Tajar looked up from his hands. The general was saying all this because he deeply felt the need to talk about the Runner, to praise and honor and remember him. And since he couldn't speak of Yossi as a man and a friend, he did the next best thing and praised and honored him as a professional. Tajar realized this. To him these thoughts could have sounded crude and belittling, but he recognized General Reuvah's good intentions.

He was also grateful the general had so carefully avoided dwelling on the one simple question concerning the Runner's entry onto the plains of Jericho. For there was no answer to it except that this had been the view given to Moses three millennia ago, his glimpse of the promised land which God had said he could never enter.

They talked for a long time. Eventually Tajar gathered up his crutches and pulled himself to his feet. He would be leaving the Mossad now, his work done. Yossi's grand rabbi of intelligence was retiring. To others in his work Tajar had always appeared to be the fortunate one, the gifted and the blessed. He was a legend without rival, the patriarch of Israeli intelligence, the incomparable survivor whose mysterious trail spanned nearly half a century of success and adventure, stretching all the way back to Baghdad in 1936. There were tears in the general's eyes as he stepped forward to embrace this small crippled figure, so weighed down with grief.

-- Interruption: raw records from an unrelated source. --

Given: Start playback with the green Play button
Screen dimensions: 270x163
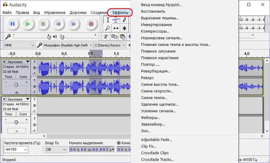Looking at the screenshot, I should (27, 24).
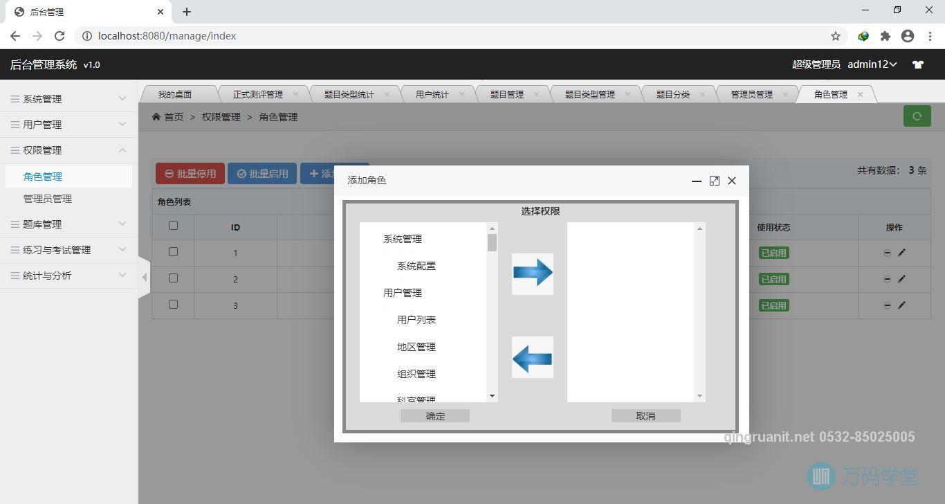This screenshot has width=945, height=504.
Task: Click the bookmark star in the address bar
Action: (x=836, y=35)
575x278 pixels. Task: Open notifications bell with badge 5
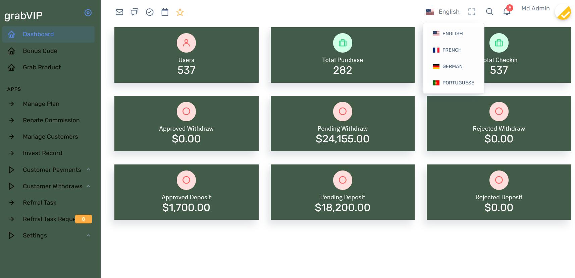[507, 12]
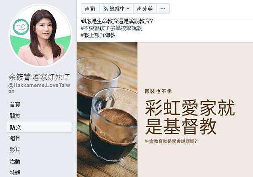
Task: Open the profile picture of 余筱菁
Action: (40, 35)
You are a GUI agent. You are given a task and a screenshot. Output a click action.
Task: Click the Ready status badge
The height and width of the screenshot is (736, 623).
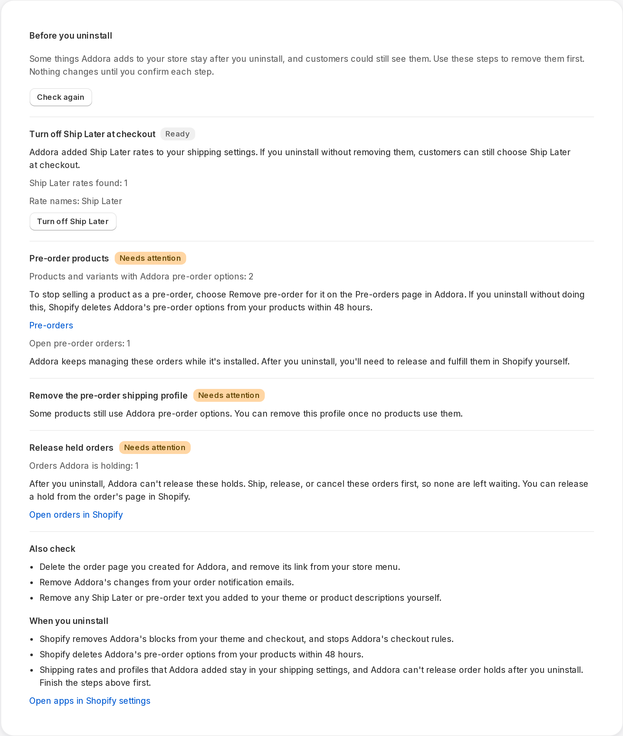[177, 134]
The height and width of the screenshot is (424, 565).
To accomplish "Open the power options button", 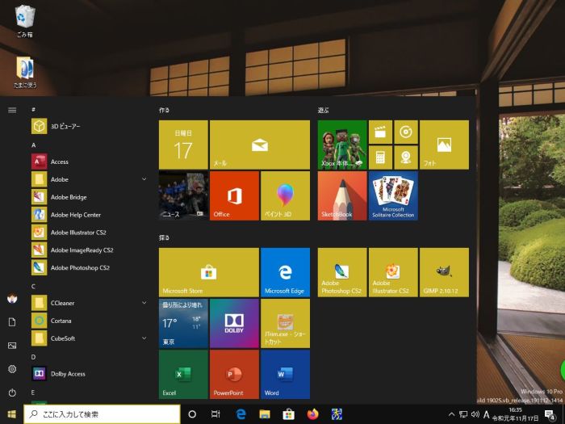I will click(12, 393).
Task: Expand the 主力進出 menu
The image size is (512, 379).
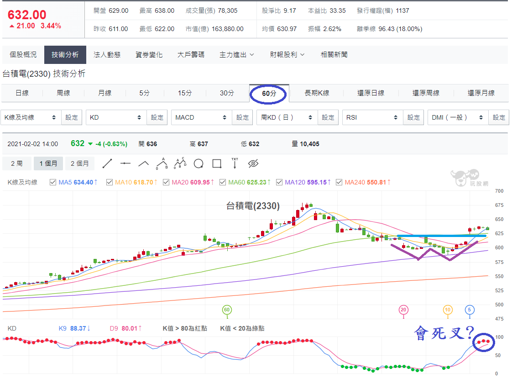Action: tap(236, 55)
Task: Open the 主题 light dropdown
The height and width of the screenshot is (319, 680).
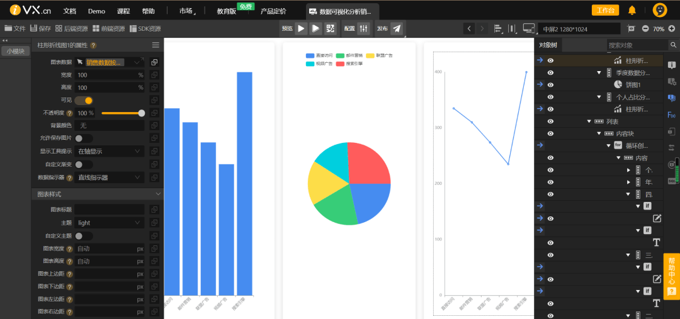Action: pos(109,223)
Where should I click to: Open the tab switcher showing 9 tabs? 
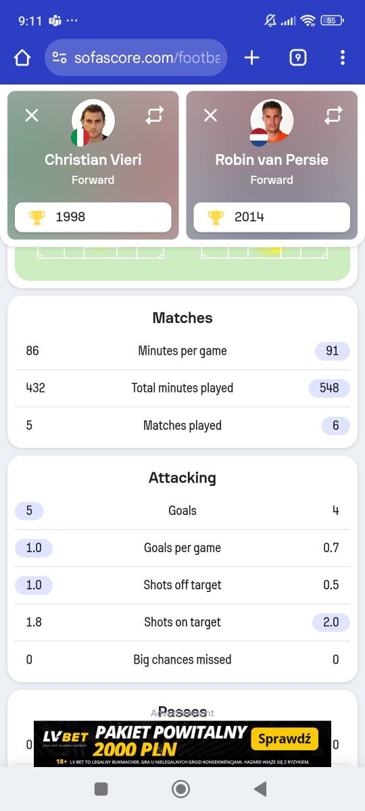297,58
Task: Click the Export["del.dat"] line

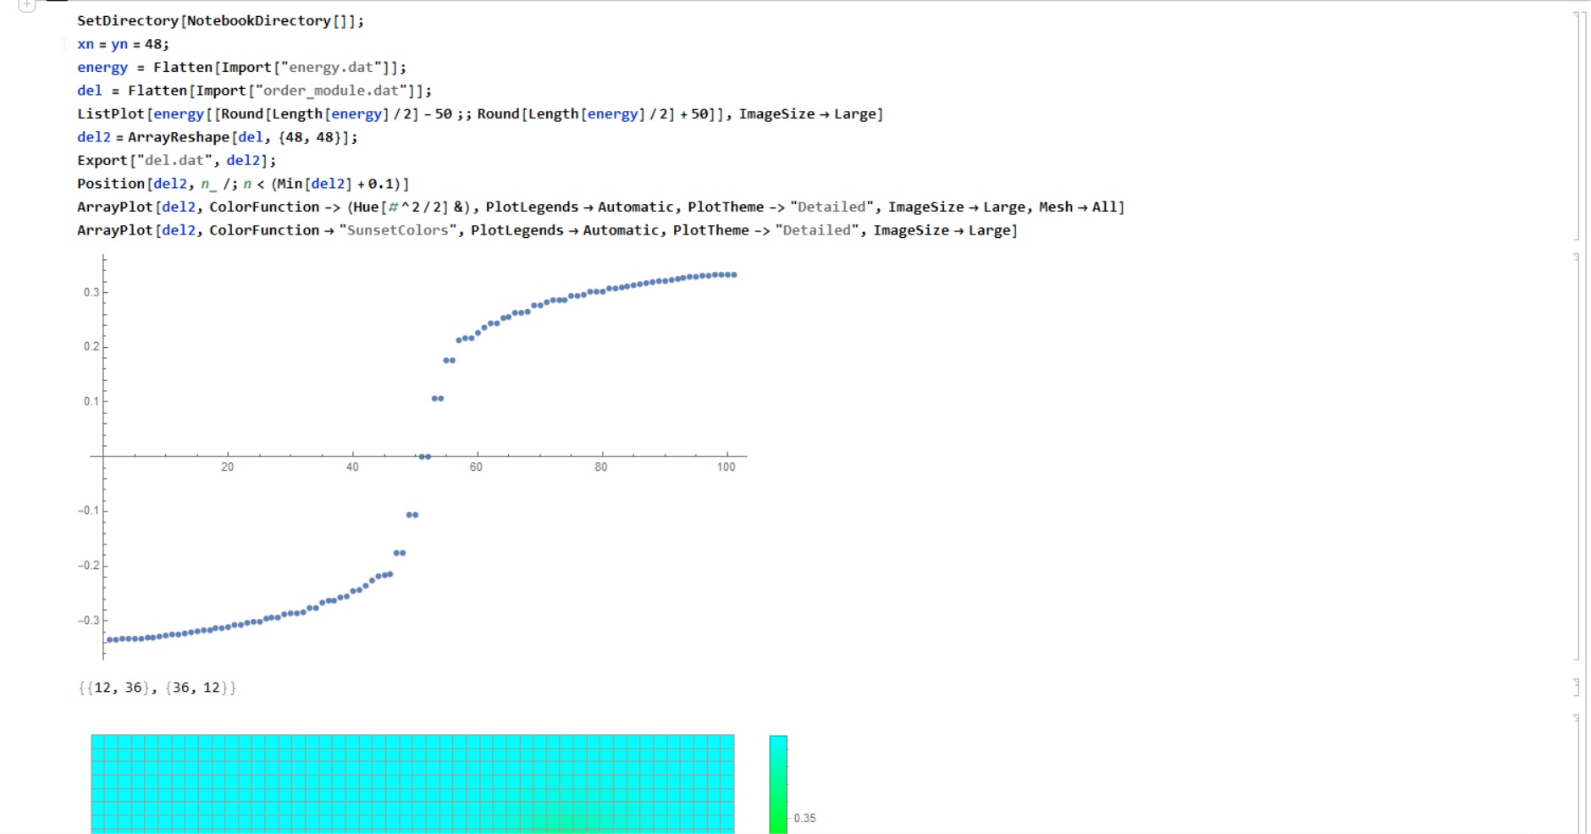Action: pyautogui.click(x=176, y=160)
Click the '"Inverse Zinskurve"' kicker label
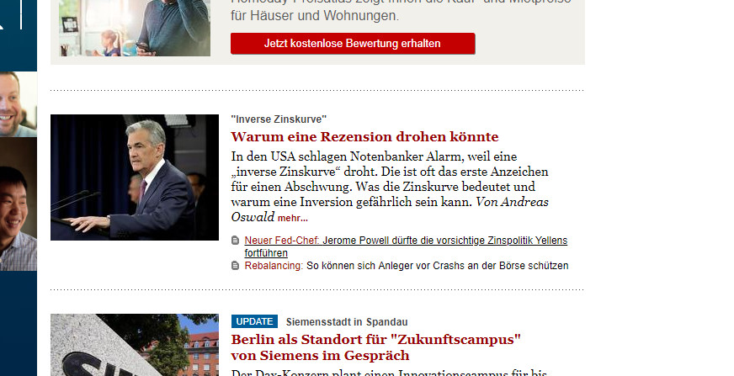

The Runner was the most valuable agent Israel ever had, said the general.

Oh yes, whispered Tajar. . . . He was that too.

***

It was a quiet June evening when Tajar sat down with Anna and Assaf in the spacious high-ceiling room of the old stone house on Ethiopia Street, and there recounted the story of Yossi's secret journey through the years, beginning in Argentina a quarter of a century ago. Tajar spoke by candlelight, slowly and lovingly going into detail as best he could, careful to dwell on small moments which might help them recognize Yossi from their memories, bringing to life in the shadows these echoes of Yossi's dedication and struggle, his lonely triumphs and far more lonely defeats, from the grand successes before the Six-Day War to the growing darkness of the later years, a steady advance in the footprints of time which had finally ended in a fatal crossing of the Jordan to meet Yousef on the plains of Jericho.